## Brief
Using the entries below, restate word for word only the lines from the one with "Viewport: 756px width, 540px" to the final line, leaving the pictures out.

────────────────────────────────────────

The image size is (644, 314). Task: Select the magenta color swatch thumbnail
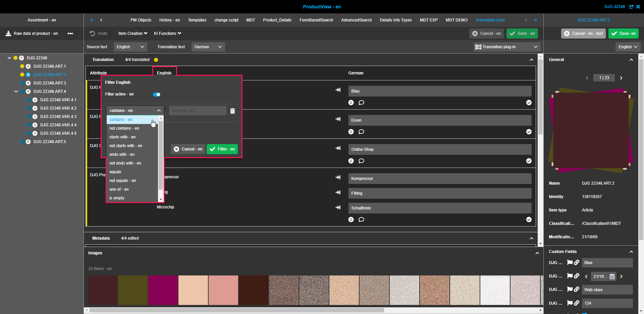click(x=163, y=290)
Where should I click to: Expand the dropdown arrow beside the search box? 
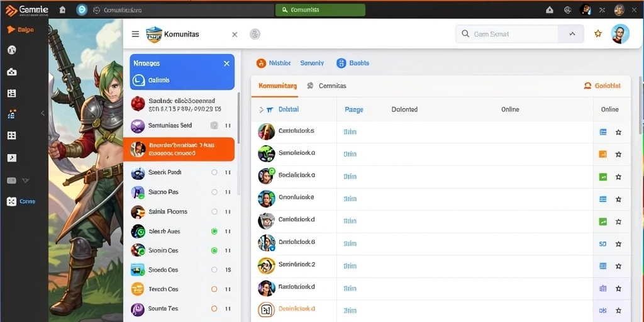point(572,34)
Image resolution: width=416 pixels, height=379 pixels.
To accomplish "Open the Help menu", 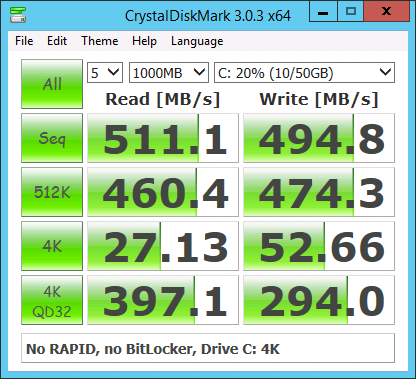I will (144, 41).
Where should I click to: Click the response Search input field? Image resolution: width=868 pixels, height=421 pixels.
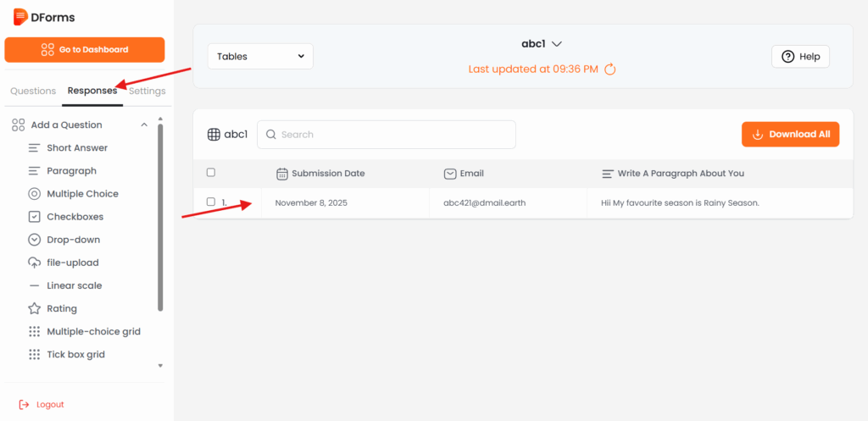pyautogui.click(x=387, y=134)
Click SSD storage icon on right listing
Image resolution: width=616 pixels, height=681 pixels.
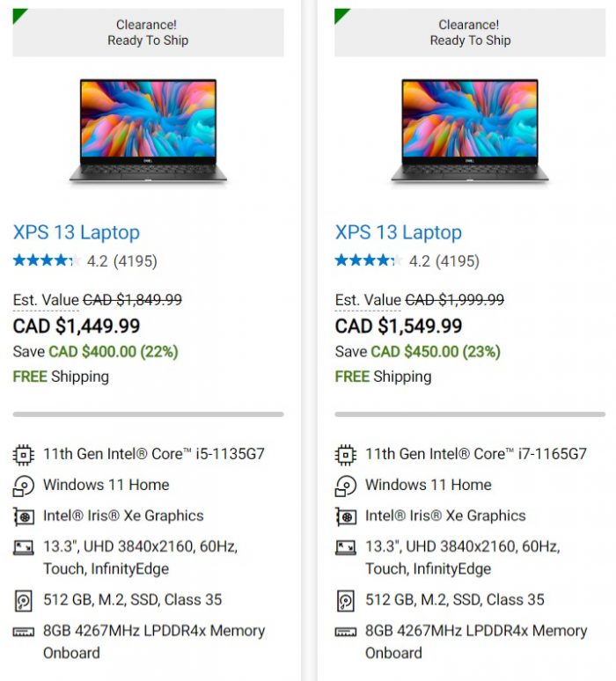pyautogui.click(x=345, y=601)
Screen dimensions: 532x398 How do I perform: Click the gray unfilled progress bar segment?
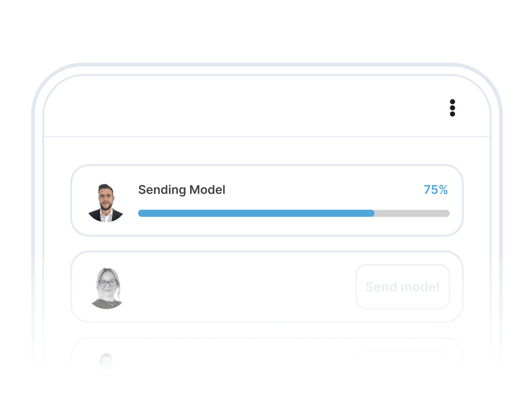click(x=412, y=213)
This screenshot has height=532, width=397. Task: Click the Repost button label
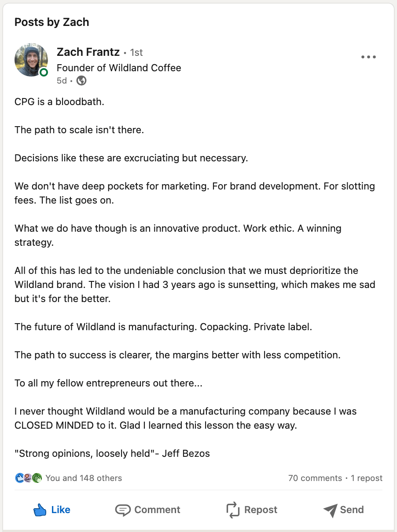[261, 510]
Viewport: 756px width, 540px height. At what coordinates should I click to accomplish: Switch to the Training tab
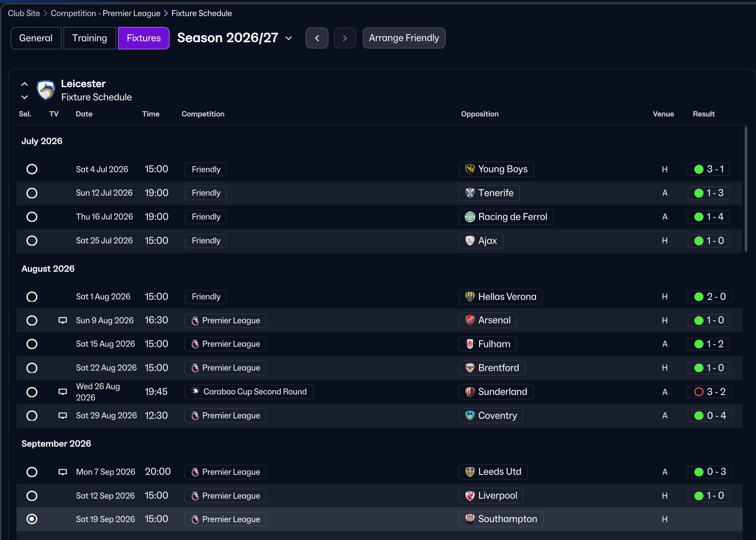(89, 38)
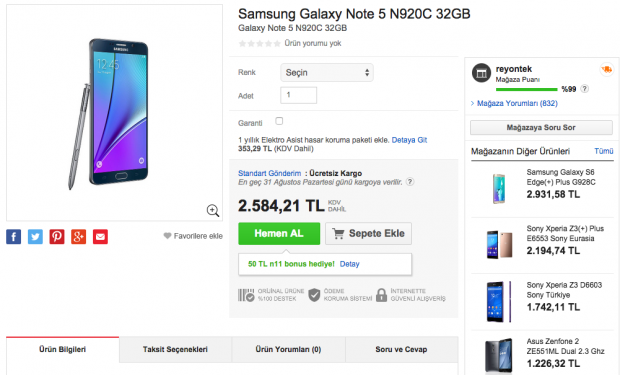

────────────────────────────────────────

## Task output
Viewport: 756px width, 540px height. At what coordinates should I click to accomplish: Switch to the Training tab
(89, 38)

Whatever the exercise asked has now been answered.